Proje, burs ve staj önemli
AVM’lerin plansız şekilde artması yetişmiş personel bulma konusunda sıkıntılar yaratıyor. Hızlı mağazalaşma ve yetersiz insan kaynağı sonucu yıllık personel değişim oranları hızla yükseliyor. HRM’den İlknur Seven’e göre, bu sektörlerin dinamikleri içinde gelişen yenilikçi yaklaşımlar, teknolojik gelişmeler, kanunlar, sosyal gelişmeler ve yetkinlikler çerçevesinde çalışanlar da eğitimlerle desteklenmeli ve geliştirilmeli. Özellikle eleman sıkıntısı çeken tekstil, sağlık ve perakende sektörlerindeki şirketlerin, meslek yüksek okullarıyla birlikte projeler yapması, ihtiyacı olan ve sonrasında şirketlerinde istihdam edebilecekleri istekli öğrencilere burs vermesi veya bünyesinde staj yapma olanağı sağlaması gibi çözümler geliştirmesi tavsiye ediliyor.
EĞİTİMDE REFORM ŞART
Son yıllarda kalifiye eleman bulmada yaşanan sıkıntılar eğitimde reform yapma zorunluluğunu gündeme getiriyor.
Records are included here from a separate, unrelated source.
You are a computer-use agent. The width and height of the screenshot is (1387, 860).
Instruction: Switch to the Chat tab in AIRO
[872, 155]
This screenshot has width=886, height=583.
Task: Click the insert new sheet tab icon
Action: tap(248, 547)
Bu kapsamda meslek liselerinin açılmasına hız veriliyor. Hükümet bu yöndeki çalışmaları hızlandırırken gençlerin meslek edinmelerini sağlamak için meslek yüksek okulları cazip hale getiriliyor. İlknur Seven, özellikle ara eleman sıkıntısının çok fazla yaşandığı Türkiye’de, meslek liseleri ve yüksek okullarından mezun olan kişilerin hızlı iş bulmasının bu okulların mezunlarını yüreklendireceğinin altını çiziyor.
IK uzmanları gençleri teşvik etmenin önemine de değiniyor. Gençleri özellikle eleman sıkıntısı çeken sektörlere yönlendirmek adına sunulan çözüm önerileriyse şöyle: İş gücüne daha iyi ücret ödeyen işler yaratılabilir. Böylece hem çalışanın hem de ailesinin hayat standardı yükseltilebilir. Şirketlerin sigorta imkanını sağlaması devlet güvencesi altına alınabilir. Uzun ve düzensiz saatlere düzenleme getirilebilir. Kariyer planı başta olmak üzere, çalışma saatleri, sigorta ve ücret politikaları, üniversitelere ilgili bölümlerin açılması ve sektörlerin kendi pazarlamalarını doğru ve stratejik yapabilmesi, üniversitelere gidip kariyer günlerine katkıda bulunması sağlanabilir.